Assignment XI  

Posted by Gabriela

Item
Always, there was the sword, long and sleek and sharp. The grip, the hilt, fit his hand, and the blade wanted blood. I never saw him without it. It was just over three feet long. The sheath was black leather, softly reflective like frosted glass. It smelled of old leather, brass, and steel, of the pale, amber oil he wiped the blade with once a week. It was the smell of danger, of a lethal beauty like a razor perfumed with cinnamon and poppy. It was the smell of brightness, like the burnt, soaked ground after a lightning strike. It held up against the best the walking dead could forge.

His saber clashed like any sword, but sometimes, it wasn't so grating. There were nights it reminded me of a church bell. It was the ray of righteous anger cracking the night. It was blood on the grass, evil things struck down by the tracks crawling back through the forest to die.
He oiled it once a month. Someone else could have done it, but it was his sword. He went into the barn, took a small, brown glass bottle out of a niche in the wall, and let three drops trickle out onto a rag. He ran it down the edge and worked his way inwards. Then there was another cloth to take off excess oil. He buffed the steel until it shone. I never saw this change or vary. It's that bit of protocol that preserves a ghost rider's sanity. It's probably I've never had a problem with people showing up for work out of uniform.

At night, the lantern light ran down the blade. It left the lamps warm and was cold by the time it trickled down to the point. It froze like the bite of the metal. It was the scythe of death swinging back to get creatures that escaped it a hundred or a thousand years before.

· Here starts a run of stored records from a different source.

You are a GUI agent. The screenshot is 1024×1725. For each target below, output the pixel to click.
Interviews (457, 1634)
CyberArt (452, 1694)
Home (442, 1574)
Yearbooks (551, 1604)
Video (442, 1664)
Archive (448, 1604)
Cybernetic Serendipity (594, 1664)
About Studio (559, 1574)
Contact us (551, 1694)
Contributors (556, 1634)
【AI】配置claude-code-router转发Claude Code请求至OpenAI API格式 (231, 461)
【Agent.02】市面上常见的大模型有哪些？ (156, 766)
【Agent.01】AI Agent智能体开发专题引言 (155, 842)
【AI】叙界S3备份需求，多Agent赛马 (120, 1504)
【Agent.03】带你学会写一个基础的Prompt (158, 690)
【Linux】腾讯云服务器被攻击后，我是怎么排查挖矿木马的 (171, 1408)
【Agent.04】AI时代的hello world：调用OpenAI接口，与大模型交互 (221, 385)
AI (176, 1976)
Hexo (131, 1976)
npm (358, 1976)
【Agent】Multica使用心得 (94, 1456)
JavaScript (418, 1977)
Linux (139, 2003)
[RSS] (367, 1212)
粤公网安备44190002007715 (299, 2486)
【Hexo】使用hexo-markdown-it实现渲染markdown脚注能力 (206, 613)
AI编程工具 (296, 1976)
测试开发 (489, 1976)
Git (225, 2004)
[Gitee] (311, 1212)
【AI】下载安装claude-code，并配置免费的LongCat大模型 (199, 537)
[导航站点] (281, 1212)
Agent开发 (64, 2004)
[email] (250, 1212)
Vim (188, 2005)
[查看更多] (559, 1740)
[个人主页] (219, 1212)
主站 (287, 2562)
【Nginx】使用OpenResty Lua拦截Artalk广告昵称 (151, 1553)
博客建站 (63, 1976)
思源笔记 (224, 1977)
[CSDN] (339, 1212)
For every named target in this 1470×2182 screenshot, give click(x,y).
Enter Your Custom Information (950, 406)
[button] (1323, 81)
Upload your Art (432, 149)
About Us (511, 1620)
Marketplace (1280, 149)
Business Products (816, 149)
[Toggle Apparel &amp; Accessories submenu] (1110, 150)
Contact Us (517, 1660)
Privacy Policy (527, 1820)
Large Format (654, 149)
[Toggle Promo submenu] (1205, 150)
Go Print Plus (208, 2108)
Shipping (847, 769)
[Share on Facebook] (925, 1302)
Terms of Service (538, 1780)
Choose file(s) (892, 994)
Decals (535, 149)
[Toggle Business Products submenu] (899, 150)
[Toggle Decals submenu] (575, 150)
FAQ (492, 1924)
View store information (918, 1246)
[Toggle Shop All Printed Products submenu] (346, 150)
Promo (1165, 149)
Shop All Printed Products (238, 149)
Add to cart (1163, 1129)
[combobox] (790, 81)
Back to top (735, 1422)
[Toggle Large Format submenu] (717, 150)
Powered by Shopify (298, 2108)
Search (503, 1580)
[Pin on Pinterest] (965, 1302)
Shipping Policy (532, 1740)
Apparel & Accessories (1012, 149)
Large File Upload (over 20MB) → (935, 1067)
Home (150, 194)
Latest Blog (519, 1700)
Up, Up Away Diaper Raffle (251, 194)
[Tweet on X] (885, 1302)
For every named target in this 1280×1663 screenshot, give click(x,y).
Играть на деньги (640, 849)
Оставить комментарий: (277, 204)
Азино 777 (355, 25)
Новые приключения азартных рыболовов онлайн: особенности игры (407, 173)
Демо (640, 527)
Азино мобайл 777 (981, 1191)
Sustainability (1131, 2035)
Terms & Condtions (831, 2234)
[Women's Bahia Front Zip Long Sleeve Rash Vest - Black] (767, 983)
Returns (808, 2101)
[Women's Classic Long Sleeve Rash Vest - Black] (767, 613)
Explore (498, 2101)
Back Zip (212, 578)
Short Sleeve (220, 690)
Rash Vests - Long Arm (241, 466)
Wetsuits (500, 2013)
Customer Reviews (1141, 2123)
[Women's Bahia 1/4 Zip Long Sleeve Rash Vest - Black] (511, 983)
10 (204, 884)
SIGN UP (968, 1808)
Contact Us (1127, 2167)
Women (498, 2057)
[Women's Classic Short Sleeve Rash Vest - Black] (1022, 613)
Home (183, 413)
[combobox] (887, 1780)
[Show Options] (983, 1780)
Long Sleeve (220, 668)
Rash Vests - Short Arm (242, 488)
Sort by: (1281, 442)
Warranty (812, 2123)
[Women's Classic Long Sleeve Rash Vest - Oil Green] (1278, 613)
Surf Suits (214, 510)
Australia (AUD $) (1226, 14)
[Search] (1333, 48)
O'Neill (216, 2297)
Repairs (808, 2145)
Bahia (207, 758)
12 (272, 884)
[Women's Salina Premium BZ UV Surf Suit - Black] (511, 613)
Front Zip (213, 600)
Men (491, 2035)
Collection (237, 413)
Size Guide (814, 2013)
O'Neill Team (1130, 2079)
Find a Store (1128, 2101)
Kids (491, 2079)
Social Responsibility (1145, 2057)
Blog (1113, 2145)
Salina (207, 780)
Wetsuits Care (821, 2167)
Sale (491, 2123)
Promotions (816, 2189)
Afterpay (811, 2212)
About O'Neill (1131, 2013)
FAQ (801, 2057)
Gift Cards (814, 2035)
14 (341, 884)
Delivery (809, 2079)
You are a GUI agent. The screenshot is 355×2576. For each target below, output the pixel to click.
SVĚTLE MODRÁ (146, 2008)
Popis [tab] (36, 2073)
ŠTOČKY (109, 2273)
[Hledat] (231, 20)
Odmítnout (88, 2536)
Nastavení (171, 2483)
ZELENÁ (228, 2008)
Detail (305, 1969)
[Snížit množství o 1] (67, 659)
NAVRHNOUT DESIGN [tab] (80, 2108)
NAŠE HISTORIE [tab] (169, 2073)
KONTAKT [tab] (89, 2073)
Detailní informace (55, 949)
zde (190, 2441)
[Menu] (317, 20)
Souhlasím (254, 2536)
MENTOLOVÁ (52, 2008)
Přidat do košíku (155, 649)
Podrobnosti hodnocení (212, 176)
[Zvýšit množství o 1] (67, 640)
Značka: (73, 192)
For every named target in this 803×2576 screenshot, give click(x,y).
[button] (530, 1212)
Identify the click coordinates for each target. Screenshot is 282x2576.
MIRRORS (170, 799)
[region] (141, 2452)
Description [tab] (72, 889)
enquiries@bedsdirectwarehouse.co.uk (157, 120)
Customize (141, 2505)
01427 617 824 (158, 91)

It was justice. It was what they had given up their humanity to escape coming down on their heads.

Place
The park is almost what you would expect. It has a gate, a huge piece of wrought iron that was there when Delokgate was new. The midway is long and flat. The ridge of the only hill in the county hangs over it like a warning. The Ferris wheel stretches its pale, wooden limbs like a dancing starfish frozen in time. The haunted house is down a path to the west that runs along the edge of the forest. It's sad, broken windows look out over the overgrown lawn. It was here before the park, built by the first white owner of this land. After his family was slaughtered by vampires, he drank himself to death. It's a good haunted house, with real ghosts. Three different priests have been brought in to help them move on, but so far no one's had any success. Maybe if I could find someone who wasn't Catholic. Oh, well. They've been there a hundred and fifty years. They can wait a little while longer.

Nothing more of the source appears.